I’m personally looking forward to reading some of the feedback, and then thinking about release planning in parallel.
June 11, 2007
General
Comments Off on Cote on RedMonkTV
Very wise words from Cote on this one, and very obviously relevant to opensolaris.org. The dude needs to change his font though.
June 7, 2007
General
Comments Off on Iandiana
Pedro rocks with his Iandiana Jones and the Last Crusade – feels like one at times! Awesome for a hackergotchi too!
June 6, 2007
General
Comments Off on A Month of Travel
Looking forward to attending GUADEC this year again – not only is it a great opportunity to be in Europe to catch up with family in Dublin, it’ll be great to see and drink beer with my GNOME friends in Birmingham, despite the miserable experience of being on the Foundation Board and the meetings that we’ll be sucked into. After that, I’ll be winging my way over to OSCON in Portland, and very excited to attend Ubuntu Live too. On July 9th I’ll fly east, and eventually get back to where I started. Hooray for the world being round.
June 6, 2007
General
Comments Off on Distribution Awesome-ness
After my last post identifying some of the attractions of Ubuntu, it was nice to see Mike Kupfer’s experiences during Mark’s visit to Menlo Park. Ubuntu was an amazing success, though had the very obvious benefit of learning from 15+ years of distribution development. Now I’m also pleased to see Fedora making some real progress on some of their nits, including the excellent Revisor and somewhat surprising step into doing patch RPMs as a way to cut down bandwidth costs despite experiences in SuSE with deltarpm.
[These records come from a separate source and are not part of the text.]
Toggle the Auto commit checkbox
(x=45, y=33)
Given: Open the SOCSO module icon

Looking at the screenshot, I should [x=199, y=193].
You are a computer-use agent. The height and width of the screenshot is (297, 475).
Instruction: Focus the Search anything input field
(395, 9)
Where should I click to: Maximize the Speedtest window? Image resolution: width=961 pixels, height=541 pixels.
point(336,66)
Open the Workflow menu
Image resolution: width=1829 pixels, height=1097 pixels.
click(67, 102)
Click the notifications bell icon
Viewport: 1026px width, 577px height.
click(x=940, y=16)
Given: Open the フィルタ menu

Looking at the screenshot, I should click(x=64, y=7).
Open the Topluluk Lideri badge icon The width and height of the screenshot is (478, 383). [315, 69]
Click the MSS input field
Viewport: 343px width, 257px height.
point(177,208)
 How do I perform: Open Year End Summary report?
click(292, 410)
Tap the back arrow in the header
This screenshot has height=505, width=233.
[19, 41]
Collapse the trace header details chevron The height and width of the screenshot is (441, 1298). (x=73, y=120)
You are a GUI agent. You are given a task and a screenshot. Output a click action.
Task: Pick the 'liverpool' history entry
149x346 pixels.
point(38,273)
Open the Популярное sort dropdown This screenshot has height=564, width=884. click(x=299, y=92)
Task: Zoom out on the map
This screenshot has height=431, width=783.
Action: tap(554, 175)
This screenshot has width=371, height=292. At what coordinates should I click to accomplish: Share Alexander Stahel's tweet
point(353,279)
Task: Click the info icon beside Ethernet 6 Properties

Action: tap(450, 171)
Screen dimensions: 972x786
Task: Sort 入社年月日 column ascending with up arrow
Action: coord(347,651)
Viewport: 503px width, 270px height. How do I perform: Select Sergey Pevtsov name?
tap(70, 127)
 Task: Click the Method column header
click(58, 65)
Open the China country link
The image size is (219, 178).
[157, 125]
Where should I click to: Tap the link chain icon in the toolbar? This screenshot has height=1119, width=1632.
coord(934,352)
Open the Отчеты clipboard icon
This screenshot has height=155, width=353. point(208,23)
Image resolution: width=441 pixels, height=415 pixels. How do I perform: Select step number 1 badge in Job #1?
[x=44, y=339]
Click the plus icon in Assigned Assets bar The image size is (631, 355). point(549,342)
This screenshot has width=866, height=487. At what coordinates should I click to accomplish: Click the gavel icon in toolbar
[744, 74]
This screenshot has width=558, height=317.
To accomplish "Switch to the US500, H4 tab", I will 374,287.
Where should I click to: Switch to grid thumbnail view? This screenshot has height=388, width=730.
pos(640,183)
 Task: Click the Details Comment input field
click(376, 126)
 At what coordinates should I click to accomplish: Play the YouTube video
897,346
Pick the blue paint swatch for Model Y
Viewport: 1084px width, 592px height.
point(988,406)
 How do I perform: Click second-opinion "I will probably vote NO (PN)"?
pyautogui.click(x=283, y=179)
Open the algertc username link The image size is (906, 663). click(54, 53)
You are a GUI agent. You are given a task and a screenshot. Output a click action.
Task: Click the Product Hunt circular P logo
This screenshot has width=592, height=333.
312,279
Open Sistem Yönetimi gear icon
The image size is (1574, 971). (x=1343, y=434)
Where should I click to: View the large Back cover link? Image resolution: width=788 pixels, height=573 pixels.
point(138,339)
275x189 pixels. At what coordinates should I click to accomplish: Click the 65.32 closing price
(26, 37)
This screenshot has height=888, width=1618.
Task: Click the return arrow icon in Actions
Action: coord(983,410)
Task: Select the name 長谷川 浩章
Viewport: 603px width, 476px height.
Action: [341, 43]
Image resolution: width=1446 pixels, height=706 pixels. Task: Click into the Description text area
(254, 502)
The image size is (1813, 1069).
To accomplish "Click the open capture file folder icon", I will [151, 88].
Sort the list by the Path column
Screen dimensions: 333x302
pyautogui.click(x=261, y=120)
Jim pointed me at this article on Indiana – the last paragraph is particularly note worthy and something I’ve personally been thinking a lot about in the past few weeks. This is the bar we have to Fosbury over.
June 2, 2007
General
Comments Off on A Long Week
Another long week. Who said life was easy, huh? Not only have Jayne and I been juggling 3 of her sister’s kids while they’re away on holiday, also posted the project proposal for Indiana, with press coverage here and here. Not exactly the type of press coverage I would have hoped and almost certainly deserve what I get for suggesting that Ian should be a sole arbiter if a critical decision reached a roadblock – perhaps we’re not quite ready for that just yet. It was well intentioned, and I really do have my roots in community development (trust me). Still, for the most part the comments were positive, and I’m more convinced than ever that there is a need for this to happen. I of course share the same concerns as most – can we call it OpenSolaris? should we be discouraging other distributions by wanting it to be a reference distribution? where are the resource coming from?
Having thought about this solidly for the past 4 or 5 weeks, I do have some more concrete thoughts of what I think this should be rather than the intentionally vague outline in the project proposal. Drop me a line, tell me what you think – good or bad, I’m ready to listen.